その一端を、なるたけ多くの人に知って欲しい。そんなわけで、ここに紹介している次第である。ということを、あらかじめ断っておきたい。
店へ入るなり、目移りである。それはインドのテキスタイルショップであれば、どの店においてでも、である。壁一面を覆い尽くす布の山。その、分類されているともされていないともつかぬ、色柄の海。
少なくともこの店は「絞り染め (Tie and dye) 」というテーマで以て一貫しているから、迷いは少ない。素材が絹か綿か、という大きな分類と、刺繍や絞りの緻密さによって値段に広がりがある。
店主のスジャータは、先日、ウマとロメイシュとともに訪れたときとは一転して、ご機嫌斜めであった。お客であるわたしを迎え入れながらも、従業員男子2名を、ヒンディー語で怒鳴り散らしている。さらには、アシスタントの女性に向かって英語で、
「できることなら、こいつらをひっぱたいて、今すぐ蹴り出したいところだわ!」
と息巻いている。背後で炎が巻き上がっている。何があったんだスジャータ。我が穏やかな義姉スジャータとは似ても似つかぬスジャータだ。ここにお客がいることを忘れないでくださいスジャータ。
気を取り直してスジャータ、わたしに希望の色柄、予算を尋ねる。
ここで自分の意見を的確に述べることの、実は難しいことと言ったらない。一番上の大きな写真を見ていただきたい。一瞥する限りでは、全体に「ド派手!」である。しかし、一つ一つに目を走らせれば、それぞれの色に味わいがあり、派手ばかりではなく、落ち着きのある色、繊細な色遣いのものも見られる。

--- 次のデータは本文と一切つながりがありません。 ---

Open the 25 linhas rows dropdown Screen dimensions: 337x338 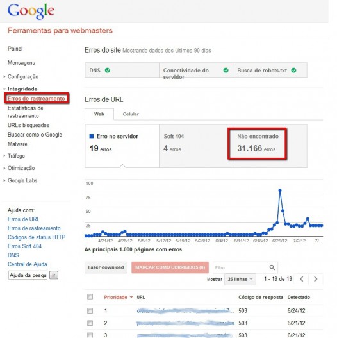pos(240,279)
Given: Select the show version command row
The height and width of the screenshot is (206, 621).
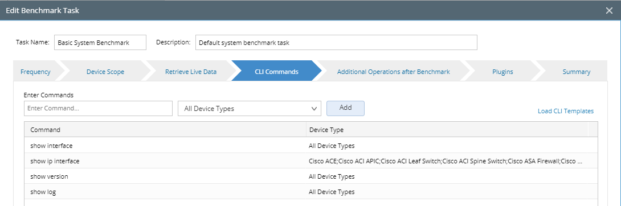Looking at the screenshot, I should (x=311, y=176).
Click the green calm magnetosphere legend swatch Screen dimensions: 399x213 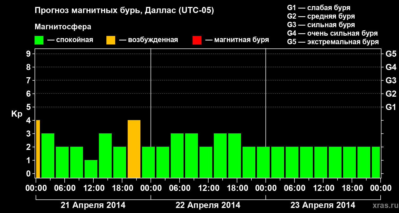39,40
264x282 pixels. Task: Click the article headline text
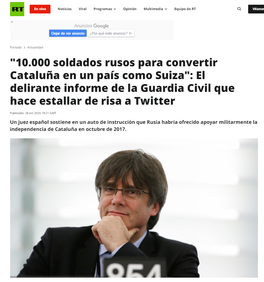[x=122, y=82]
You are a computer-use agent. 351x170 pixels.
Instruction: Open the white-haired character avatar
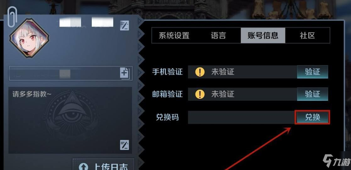click(29, 38)

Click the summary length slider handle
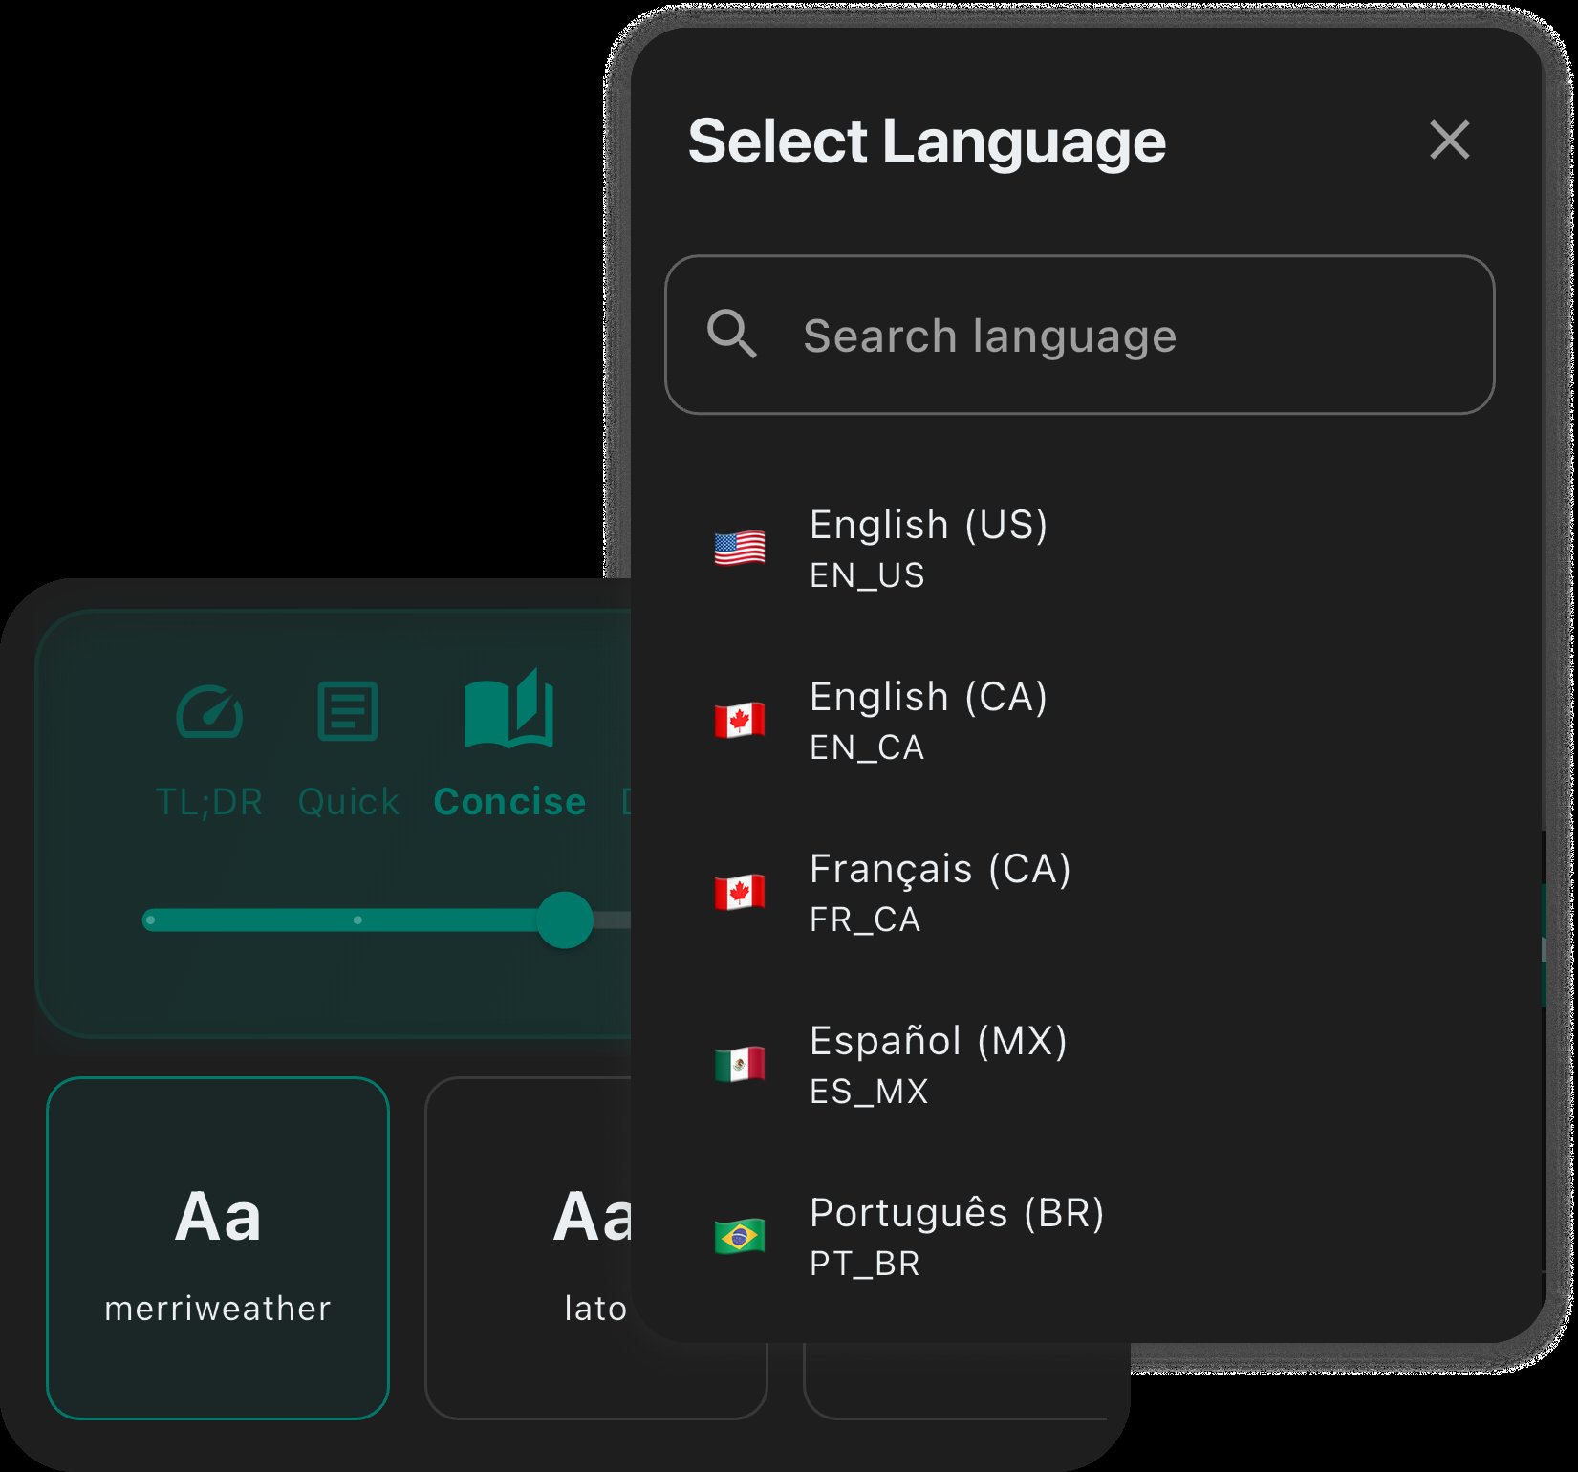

いつも、同じような色を選んでしまうから、違うものを見つけたい。しかし、自分の肌色に合わなければならない。視線が泳がぬように、一つ一つを確認しながら、しかしやっぱり視線は泳ぎ、焦点を定めるのに一苦労だ。
「あれを見せて」
と、指差して言えば、
「あら。これは35000ルピーよ。これを最初に見ると、他のものでは妥協できなくなってしまうわよ」
おっしゃる通りでございます。とはいえ、いいものも見ておきたい。それは、金糸がぎっしりと施されたうえに、緻密な絞りで以てデザインされた、見事な布であった。
サリーに用いる布は約5メートル。身体に巻き付けられる部分、つまり外にはあまり見えない部分も2メートルほどはあるのだが、あまり見えないとはいえ、前面でプリーツにもなることから、5メートル全体に亘って、デザインが施される。何度も書いて来たことだが、これらは「芸術作品」である。
他の店が、どさどさと見せてくれるのに対し、スジャータは比較的「出し惜しみ」である。あれこれを引っ張り出さず、わたしの好みを聞き出してから、見せてくれる。
今日のところは、若干カジュアルなパーティーなどに着られる、あまり気合いが入り過ぎていないサリーが欲しい。とはいえ、その線引きが難しい。なにしろインド。派手の尺度が諸外国とは異なるのだ。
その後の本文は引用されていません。